> **Recorded data**
┌──

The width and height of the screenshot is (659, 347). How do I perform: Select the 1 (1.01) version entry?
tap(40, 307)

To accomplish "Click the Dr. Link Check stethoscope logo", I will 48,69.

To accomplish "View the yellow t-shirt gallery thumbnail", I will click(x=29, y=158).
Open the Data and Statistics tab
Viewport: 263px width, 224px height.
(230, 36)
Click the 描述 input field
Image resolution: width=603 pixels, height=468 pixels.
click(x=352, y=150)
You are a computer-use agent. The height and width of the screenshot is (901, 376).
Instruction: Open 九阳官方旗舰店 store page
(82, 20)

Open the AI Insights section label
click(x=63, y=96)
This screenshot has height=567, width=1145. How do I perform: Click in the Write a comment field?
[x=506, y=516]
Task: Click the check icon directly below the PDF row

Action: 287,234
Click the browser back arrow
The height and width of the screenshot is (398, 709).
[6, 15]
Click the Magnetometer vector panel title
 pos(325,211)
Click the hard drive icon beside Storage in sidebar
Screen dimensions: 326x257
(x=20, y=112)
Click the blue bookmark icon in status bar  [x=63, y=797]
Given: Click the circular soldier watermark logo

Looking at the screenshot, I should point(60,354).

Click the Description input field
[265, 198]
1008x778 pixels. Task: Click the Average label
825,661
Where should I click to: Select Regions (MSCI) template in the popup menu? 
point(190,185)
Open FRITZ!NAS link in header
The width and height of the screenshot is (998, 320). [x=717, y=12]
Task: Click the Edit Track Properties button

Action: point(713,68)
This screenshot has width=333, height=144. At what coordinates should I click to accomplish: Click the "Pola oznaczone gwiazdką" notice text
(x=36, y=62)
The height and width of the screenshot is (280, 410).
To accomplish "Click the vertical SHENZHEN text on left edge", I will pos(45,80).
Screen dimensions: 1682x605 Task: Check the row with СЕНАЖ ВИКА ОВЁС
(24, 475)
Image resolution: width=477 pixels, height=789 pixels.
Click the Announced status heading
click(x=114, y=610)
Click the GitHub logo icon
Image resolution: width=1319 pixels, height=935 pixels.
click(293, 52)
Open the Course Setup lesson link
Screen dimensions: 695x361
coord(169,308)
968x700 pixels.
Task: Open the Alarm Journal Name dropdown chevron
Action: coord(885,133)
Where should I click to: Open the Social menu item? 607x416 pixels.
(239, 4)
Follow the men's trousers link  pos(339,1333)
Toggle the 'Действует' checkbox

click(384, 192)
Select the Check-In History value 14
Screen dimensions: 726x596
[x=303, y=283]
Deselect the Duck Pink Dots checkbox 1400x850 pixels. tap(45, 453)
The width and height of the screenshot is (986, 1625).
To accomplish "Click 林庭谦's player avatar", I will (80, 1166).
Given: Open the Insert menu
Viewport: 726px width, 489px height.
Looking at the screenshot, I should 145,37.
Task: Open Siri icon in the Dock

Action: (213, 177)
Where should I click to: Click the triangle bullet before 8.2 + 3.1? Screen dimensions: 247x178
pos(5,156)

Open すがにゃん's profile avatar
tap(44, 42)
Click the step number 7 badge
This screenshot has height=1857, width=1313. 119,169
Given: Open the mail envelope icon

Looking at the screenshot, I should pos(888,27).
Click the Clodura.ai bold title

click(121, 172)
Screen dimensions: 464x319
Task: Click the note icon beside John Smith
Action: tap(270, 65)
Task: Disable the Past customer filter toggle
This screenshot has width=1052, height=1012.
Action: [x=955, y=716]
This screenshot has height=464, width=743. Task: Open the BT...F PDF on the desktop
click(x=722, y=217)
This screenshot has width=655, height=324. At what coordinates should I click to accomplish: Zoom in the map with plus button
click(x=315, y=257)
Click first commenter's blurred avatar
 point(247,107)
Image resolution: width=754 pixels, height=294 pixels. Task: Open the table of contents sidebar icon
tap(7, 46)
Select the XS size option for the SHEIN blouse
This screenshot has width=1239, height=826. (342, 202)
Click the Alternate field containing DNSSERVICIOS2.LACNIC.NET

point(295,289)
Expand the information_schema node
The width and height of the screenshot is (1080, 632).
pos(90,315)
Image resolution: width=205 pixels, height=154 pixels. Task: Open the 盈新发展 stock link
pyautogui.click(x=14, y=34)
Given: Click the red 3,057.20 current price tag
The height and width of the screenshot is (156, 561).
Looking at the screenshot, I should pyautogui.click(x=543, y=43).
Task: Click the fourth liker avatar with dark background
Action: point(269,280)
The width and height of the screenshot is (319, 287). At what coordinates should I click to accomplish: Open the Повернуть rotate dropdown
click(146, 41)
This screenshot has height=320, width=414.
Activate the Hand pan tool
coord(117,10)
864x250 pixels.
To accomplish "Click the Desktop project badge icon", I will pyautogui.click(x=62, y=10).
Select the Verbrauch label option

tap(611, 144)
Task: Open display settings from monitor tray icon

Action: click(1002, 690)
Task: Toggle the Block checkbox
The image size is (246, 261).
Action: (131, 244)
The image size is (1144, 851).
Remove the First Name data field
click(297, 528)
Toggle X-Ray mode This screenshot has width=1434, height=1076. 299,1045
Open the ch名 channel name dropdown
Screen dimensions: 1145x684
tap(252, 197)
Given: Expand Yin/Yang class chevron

└──

Repeat all of the entries exactly.

The width and height of the screenshot is (659, 347). How do I perform: Select the 1 (1.01) version entry?
tap(40, 307)

To accomplish "Click the Dr. Link Check stethoscope logo", I will 48,69.

To accomplish "View the yellow t-shirt gallery thumbnail", I will click(x=29, y=158).
Open the Data and Statistics tab
Viewport: 263px width, 224px height.
(230, 36)
Click the 描述 input field
Image resolution: width=603 pixels, height=468 pixels.
click(x=352, y=150)
You are a computer-use agent. The height and width of the screenshot is (901, 376).
Instruction: Open 九阳官方旗舰店 store page
(82, 20)

Open the AI Insights section label
click(x=63, y=96)
This screenshot has height=567, width=1145. How do I perform: Click in the Write a comment field?
[x=506, y=516]
Task: Click the check icon directly below the PDF row

Action: 287,234
Click the browser back arrow
The height and width of the screenshot is (398, 709).
[6, 15]
Click the Magnetometer vector panel title
 pos(325,211)
Click the hard drive icon beside Storage in sidebar
Screen dimensions: 326x257
(x=20, y=112)
Click the blue bookmark icon in status bar  [x=63, y=797]
Given: Click the circular soldier watermark logo

Looking at the screenshot, I should point(60,354).

Click the Description input field
[265, 198]
1008x778 pixels. Task: Click the Average label
825,661
Where should I click to: Select Regions (MSCI) template in the popup menu? 
point(190,185)
Open FRITZ!NAS link in header
The width and height of the screenshot is (998, 320). [x=717, y=12]
Task: Click the Edit Track Properties button

Action: point(713,68)
This screenshot has width=333, height=144. At what coordinates should I click to accomplish: Click the "Pola oznaczone gwiazdką" notice text
(x=36, y=62)
The height and width of the screenshot is (280, 410).
To accomplish "Click the vertical SHENZHEN text on left edge", I will pos(45,80).
Screen dimensions: 1682x605 Task: Check the row with СЕНАЖ ВИКА ОВЁС
(24, 475)
Image resolution: width=477 pixels, height=789 pixels.
Click the Announced status heading
click(x=114, y=610)
Click the GitHub logo icon
Image resolution: width=1319 pixels, height=935 pixels.
click(293, 52)
Open the Course Setup lesson link
Screen dimensions: 695x361
coord(169,308)
968x700 pixels.
Task: Open the Alarm Journal Name dropdown chevron
Action: coord(885,133)
Where should I click to: Open the Social menu item? 607x416 pixels.
(239, 4)
Follow the men's trousers link  pos(339,1333)
Toggle the 'Действует' checkbox

click(384, 192)
Select the Check-In History value 14
Screen dimensions: 726x596
[x=303, y=283]
Deselect the Duck Pink Dots checkbox 1400x850 pixels. tap(45, 453)
The width and height of the screenshot is (986, 1625).
To accomplish "Click 林庭谦's player avatar", I will (80, 1166).
Given: Open the Insert menu
Viewport: 726px width, 489px height.
Looking at the screenshot, I should 145,37.
Task: Open Siri icon in the Dock

Action: (213, 177)
Where should I click to: Click the triangle bullet before 8.2 + 3.1? Screen dimensions: 247x178
pos(5,156)

Open すがにゃん's profile avatar
tap(44, 42)
Click the step number 7 badge
This screenshot has height=1857, width=1313. 119,169
Given: Open the mail envelope icon

Looking at the screenshot, I should pos(888,27).
Click the Clodura.ai bold title

click(121, 172)
Screen dimensions: 464x319
Task: Click the note icon beside John Smith
Action: tap(270, 65)
Task: Disable the Past customer filter toggle
This screenshot has width=1052, height=1012.
Action: [x=955, y=716]
This screenshot has height=464, width=743. Task: Open the BT...F PDF on the desktop
click(x=722, y=217)
This screenshot has width=655, height=324. At what coordinates should I click to accomplish: Zoom in the map with plus button
click(x=315, y=257)
Click first commenter's blurred avatar
 point(247,107)
Image resolution: width=754 pixels, height=294 pixels. Task: Open the table of contents sidebar icon
tap(7, 46)
Select the XS size option for the SHEIN blouse
This screenshot has width=1239, height=826. (342, 202)
Click the Alternate field containing DNSSERVICIOS2.LACNIC.NET

point(295,289)
Expand the information_schema node
The width and height of the screenshot is (1080, 632).
pos(90,315)
Image resolution: width=205 pixels, height=154 pixels. Task: Open the 盈新发展 stock link
pyautogui.click(x=14, y=34)
Given: Click the red 3,057.20 current price tag
The height and width of the screenshot is (156, 561).
Looking at the screenshot, I should pyautogui.click(x=543, y=43).
Task: Click the fourth liker avatar with dark background
Action: point(269,280)
The width and height of the screenshot is (319, 287). At what coordinates should I click to accomplish: Open the Повернуть rotate dropdown
click(146, 41)
This screenshot has height=320, width=414.
Activate the Hand pan tool
coord(117,10)
864x250 pixels.
To accomplish "Click the Desktop project badge icon", I will pyautogui.click(x=62, y=10).
Select the Verbrauch label option

tap(611, 144)
Task: Open display settings from monitor tray icon

Action: click(1002, 690)
Task: Toggle the Block checkbox
The image size is (246, 261).
Action: (131, 244)
The image size is (1144, 851).
Remove the First Name data field
click(297, 528)
Toggle X-Ray mode This screenshot has width=1434, height=1076. 299,1045
Open the ch名 channel name dropdown
Screen dimensions: 1145x684
tap(252, 197)
Given: Expand Yin/Yang class chevron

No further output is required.